**TEXTO PARA LER**:
········
Tal como aqui referi na semana passada, há que estar atento à colecção “Os Incontornáveis da Banda Desenhada”, actualmente em distribuição nos quiosques. A prová-lo está este 2º volume, que recolhe três álbuns da série “O Gato do Rabino”, de Joann Sfar.
Um dos mais prolíficos criadores da BD europeia, Sfar tem uma produtividade inacreditável, acumulando uma vasta actividade como argumentista e desenhador, com incursões ocasionais noutras áreas, como o cinema, onde se estreou com o magnífico “Gainsbourg, Vie Heroique”, uma biografia em tom de fábula do cantor francês Serge Gainsbourg, que passou de forma discreta nos cinemas portugueses (em Coimbra, passou apenas durante a Festa do Cinema Francês), estando a trabalhar neste momento num filme de animação baseado precisamente nesta série “O Gato do Rabino”, de que já circulam algumas imagens.

Com excepção da série “Donjon”, escrita a meias entre Sfar e Trondheim, e dos álbuns “O Principezinho” e “A Filha do Professor”, não há muita coisa de Sfar editada em Portugal, o que dá uma importância ainda maior a esta edição, que recolhe os 3 primeiros álbuns de uma das séries mais emblemáticas de Joann Sfar, que se devia chamar, não o gato do rabino, mas “o Gato da Filha do Rabino”, pois a dona do gato é a bela Zlabya, filha do Rabino.
········
**DADOS FORNECIDOS**:
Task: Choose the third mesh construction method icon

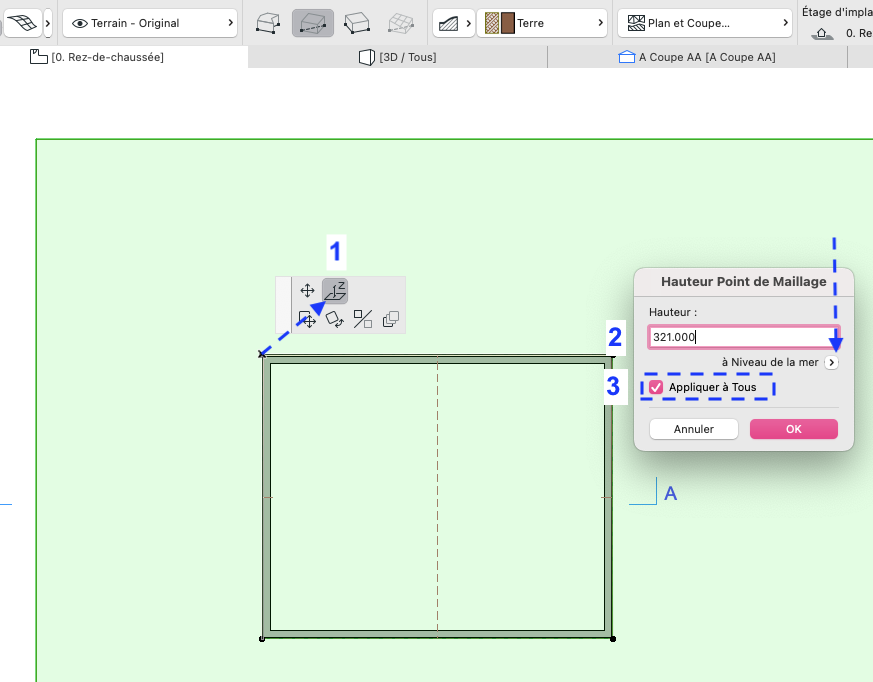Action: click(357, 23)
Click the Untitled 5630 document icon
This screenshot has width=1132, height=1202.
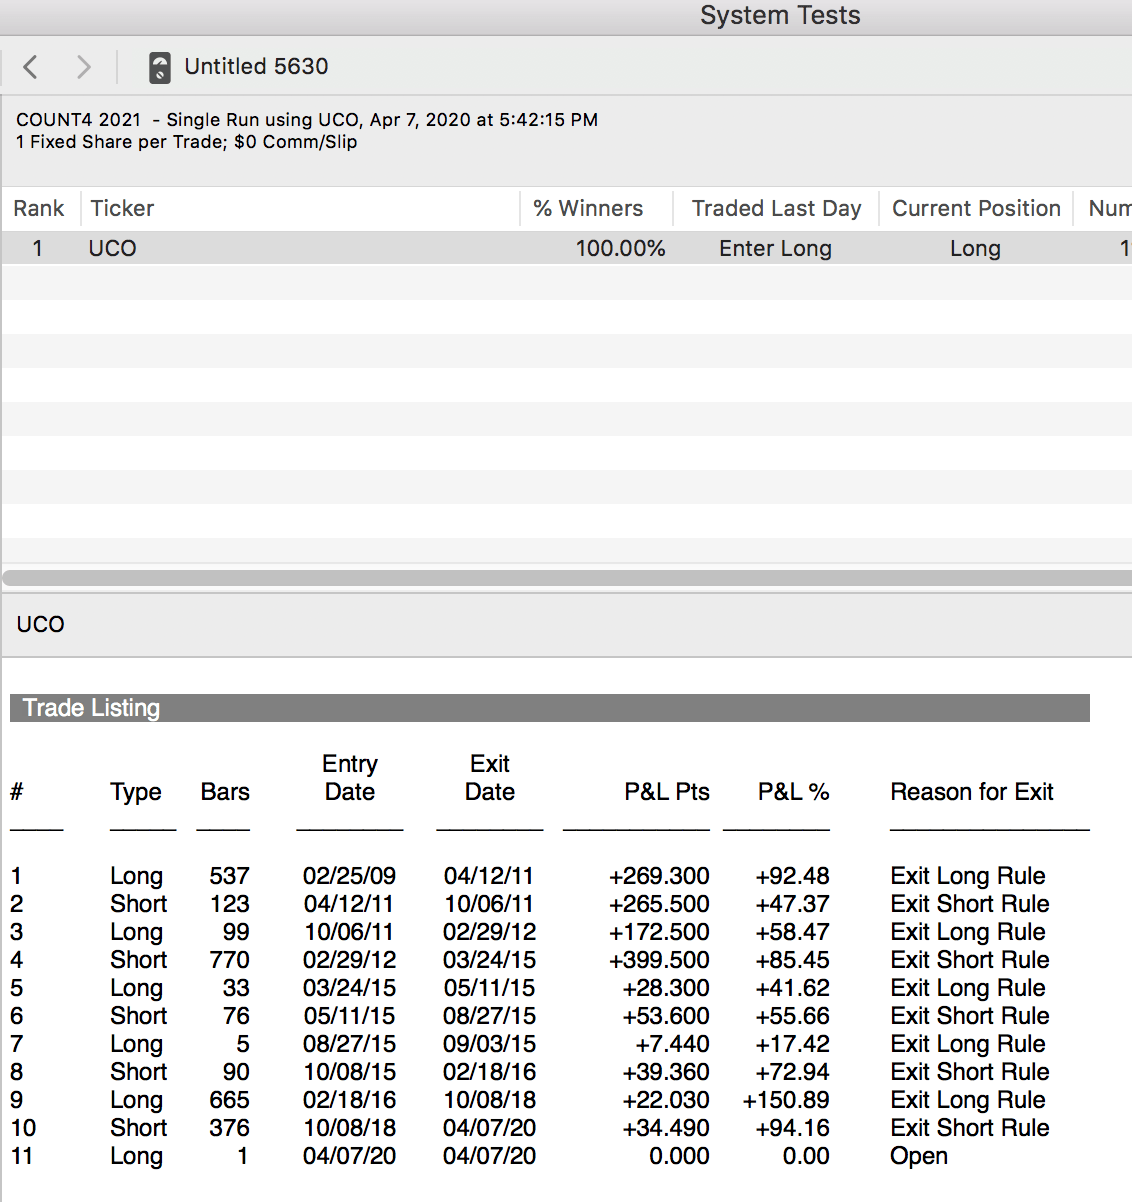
········
**O QUE SE PEDE**:
(a) Responda a estas perguntas sobre o texto acerca de "O Gato do Rabino":
(i) Quantos álbuns da série reúne o 2º volume da colecção?
(ii) Com que filme se estreou Joann Sfar no cinema?
(iii) Quem é a dona do gato?
(b) Prossiga o texto sobre "O Gato do Rabino" a partir da última frase apresentada.

**AS RESPOSTAS**:
(a)
(i) Três álbuns.
(ii) Com "Gainsbourg, Vie Heroique".
(iii) A bela Zlabya, filha do Rabino.

(b)
Ambientada na comunidade judia sefardita da Argélia dos inícios do século XX e protagonizada por um gato que ganha o dom da palavra depois de comer um papagaio, a série é uma divertida e sensível análise às questões da religião, servida por diálogos deliciosos (veja-se a conversa entre o gato, que quer fazer o “Bar-Mitzvá”, e o rabino do rabino). Sfar desenha tão depressa como escreve, mas o seu traço, mais caligráfico do que ilustrativo, é de uma eficácia surpreendente, sendo excelente em termos de criação de ambientes e na forma como retrata as poses do gato (o que nem deve ter sido difícil, pois foi um dos gatos de Sfar que serviu de modelo para o gato do Rabino).

O único problema desta edição, é que deixa de fora, os 2 últimos álbuns da série: “Le Paradis Terrestre” e “Jerusalém d’Afrique”, em que, depois de uma viagem a Paris, que não entusiasmou o Rabino, a família regressa a África. O que, não havendo garantias de que a Asa prossiga a série, deixa os leitores que queiram saber o que acontece a seguir, condenados a recorrer às edições de língua francesa ou inglesa.

(“Os Incontornáveis de Banda Desenhada 2: O Gato do Rabino”, de Joann Sfar, Edições ASA/Público, 144 pags, 7,40 €)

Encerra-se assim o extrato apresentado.